Jennifer Finch, bajista, cantante y compositora de L7, murió el 18 de julio a los 59 años después de haber sido diagnosticada con una forma agresiva de cáncer cerebral. La noticia llegó apenas cinco días después de que la banda explicara públicamente la gravedad de su estado y anunciara que no podría participar en la gira de despedida prevista para octubre.
Finch se incorporó a L7 en 1986 y puso bajo, coros, canciones, contactos y una presencia escénica imposible de confundir al servicio de la banda. Participó en la etapa que dejó discos como “L7”, “Smell the Magic”, “Bricks Are Heavy” y “Hungry for Stink”: una colección de riffs, ruido y mala leche que ayudó a abrir espacio a una generación de mujeres en escenarios donde todavía sobraban guardianes de la puerta.
Su trabajo no se limitó al instrumento.
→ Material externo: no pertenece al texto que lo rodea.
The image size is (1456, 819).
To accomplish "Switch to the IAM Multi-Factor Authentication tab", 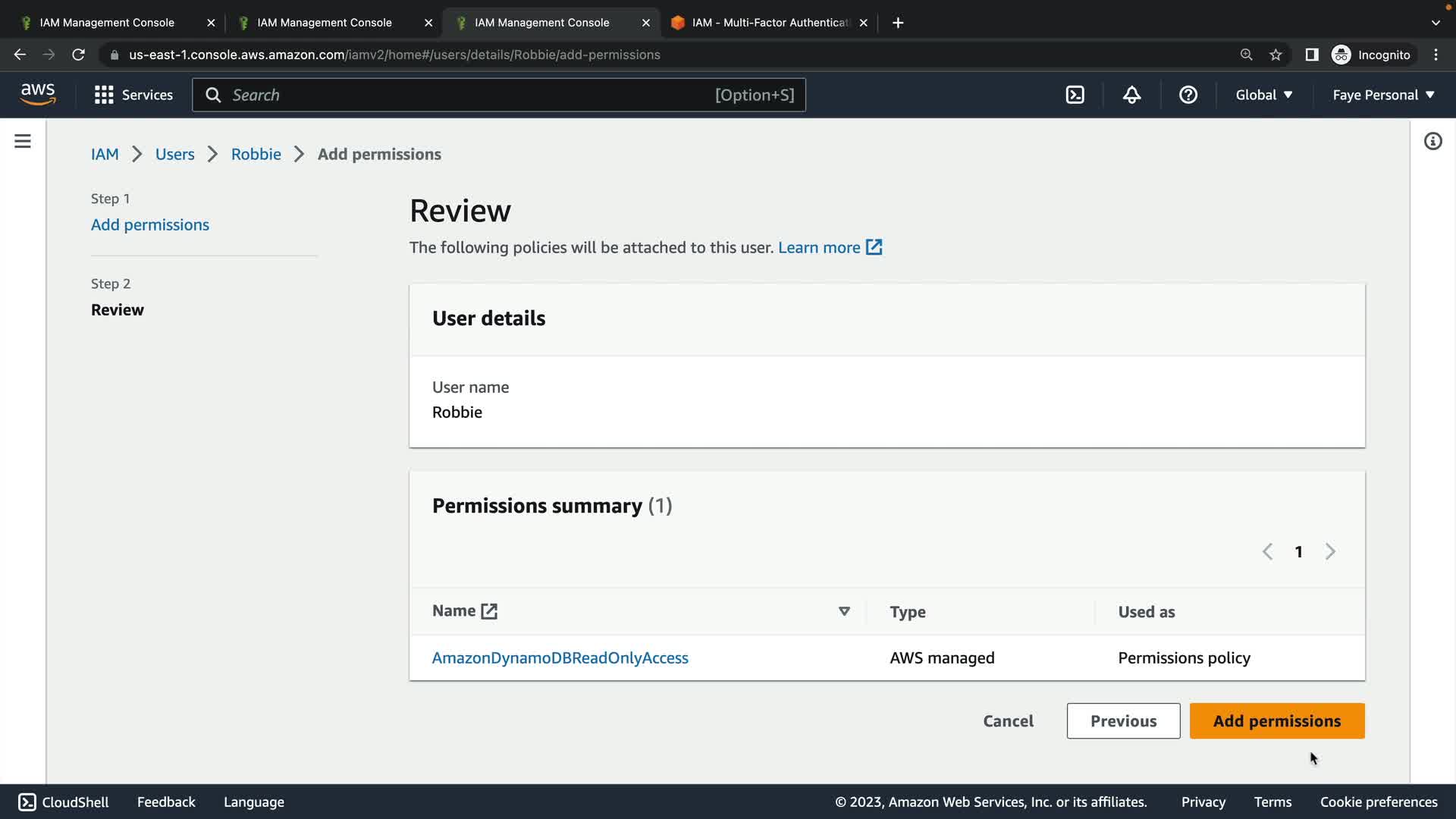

También fue fotógrafa, diseñadora, escritora y una de las impulsoras del entorno creativo de L7. El grupo participó además en la creación de Rock for Choice, una serie de conciertos benéficos iniciada en 1991 que reunió música y activismo mucho antes de que cada causa llegara acompañada por su correspondiente etiqueta promocional.
L7 ha recordado a Finch como una persona original, feroz, divertida y creativa, y ha pedido respeto y privacidad para quienes la acompañaron. La propia bajista había insistido en que la banda continuara con “The Last Hurrah”; cualquier cambio concreto en esa gira deberá esperar a una comunicación oficial.
Hoy no toca retorcer el titular ni encender el brasero. Toca volver a “Shove”, “Pretend We’re Dead”, “Shitlist” o “Fuel My Fire” y recordar que el bajo de Jennifer Finch no estaba detrás de L7: estaba empujando a la banda entera hacia delante.